The Aerospike Knowledge Base has moved to https://support.aerospike.com. Content on https://discuss.aerospike.com is being migrated to either https://support.aerospike.com or https://docs.aerospike.com. Maintenance on articles stored in this repository ceased on December 31st 2022 and this article may be stale. If you have any questions, please do not hesitate to raise a case via https://support.aerospike.com.

XDR can ship older version of some records when a node restarts

Problem Description

In some older versions of Aerospike, it is possible that some records on an XDR destination cluster may have their value reverted to an older version after nodes at the source cluster are restarted.

Explanation

When a node with XDR enabled is restarted, it will always resume and re-process the last 5 minutes in its digest log.

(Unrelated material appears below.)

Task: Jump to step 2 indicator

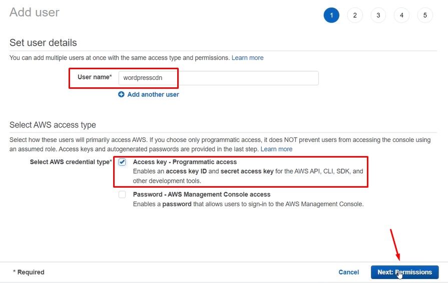Action: point(355,15)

Log messages similar to the following will be observed:

Aug 14 2019 13:17:28 GMT: INFO (xdr): (xdr.c:837) Starting XDR with resume ... to ship 12 outstanding log records
...
...
...
Aug 14 2019 13:17:29 GMT: INFO (as): (as.c:445) service ready: soon there will be cake!
Aug 14 2019 13:17:30 GMT: INFO (xdr): (xdr_serverside.c:153) XDR last ship time of this node for DC 0 went back to 1565788311404 from 1565788649324
Aug 14 2019 13:17:30 GMT: INFO (xdr): (xdr_handlers.c:190) replication service ready: and now you have icing!

It is therefore possible for records that were updated while the restarted node was not in the cluster to have a previous version shipped if the restarted node re-processes digests (in the digestlog) of such records prior to migrations completing.

The number of affected records could be much higher if there is lag when the node is restarted.

Solution

There are 2 potential approaches to workaround this behavior:

  1. Stop the Aerospike process on the node, wait for the failed node processing to finish on the other nodes in the cluster, delete the digest log, and, finally restart the Aerospike process.

  2. Set xdr-shipping-enabled to false in the config file on the node which is being restarted, and then dynamically set it to true once migrations have completed.

Notes

This issue is fixed in the following versions of Aerospike:

  • 4.7.0.2 onwards
  • 4.6.0.4
  • 4.5.3.6
  • 4.5.2.6
  • 4.5.1.11
  • 4.5.0.15

Keywords

XDR FAILED NODE SHIPPING OLDER VERSION MIGRATE MIGRATION

Timestamp

August 2019

Can you use node quiescing and after the quiesced node stops taking any more writes and finished shipping its XDR (dlog_outstanding zero), shutdown and delete its digestlog before starting? (i.e. don’t have to worry about failed-node-handler and migrations and this can be scripted.)